» Data records:
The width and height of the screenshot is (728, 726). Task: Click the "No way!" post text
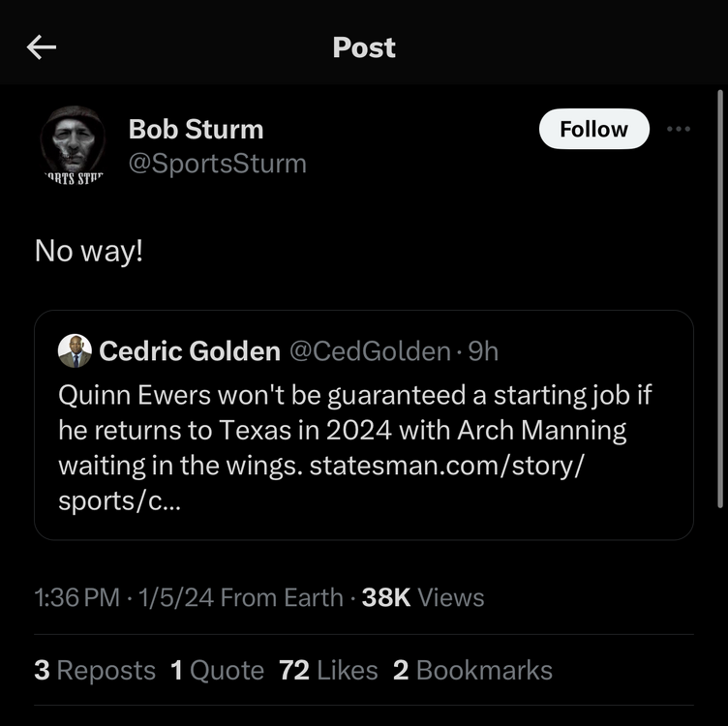89,252
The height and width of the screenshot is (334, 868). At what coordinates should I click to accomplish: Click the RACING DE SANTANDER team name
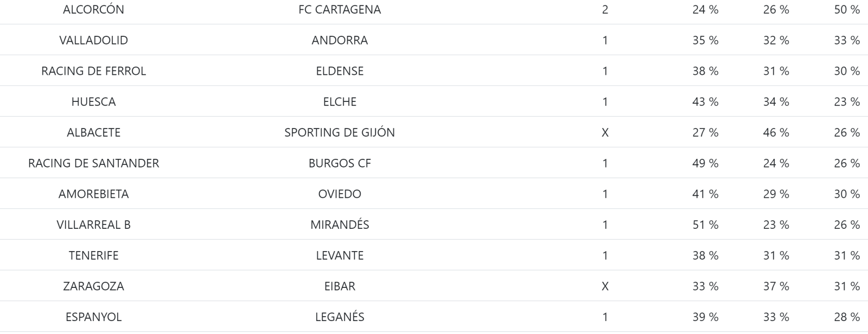click(93, 163)
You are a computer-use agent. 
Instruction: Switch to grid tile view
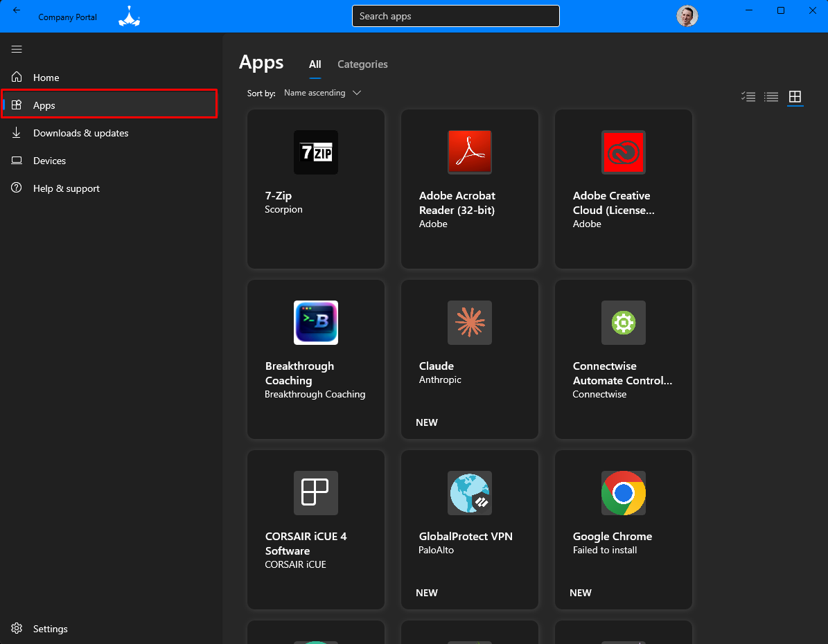pos(795,97)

» What to produce:
Word for word, set down each record shown above, omitting the pictures.

» Exercise response:
The width and height of the screenshot is (728, 726). Task: Click the "No way!" post text
89,252
The height and width of the screenshot is (334, 868). At what coordinates should I click to accomplish: Click the RACING DE SANTANDER team name
click(93, 163)
You are a computer-use agent. 
Instruction: Switch to grid tile view
pos(795,97)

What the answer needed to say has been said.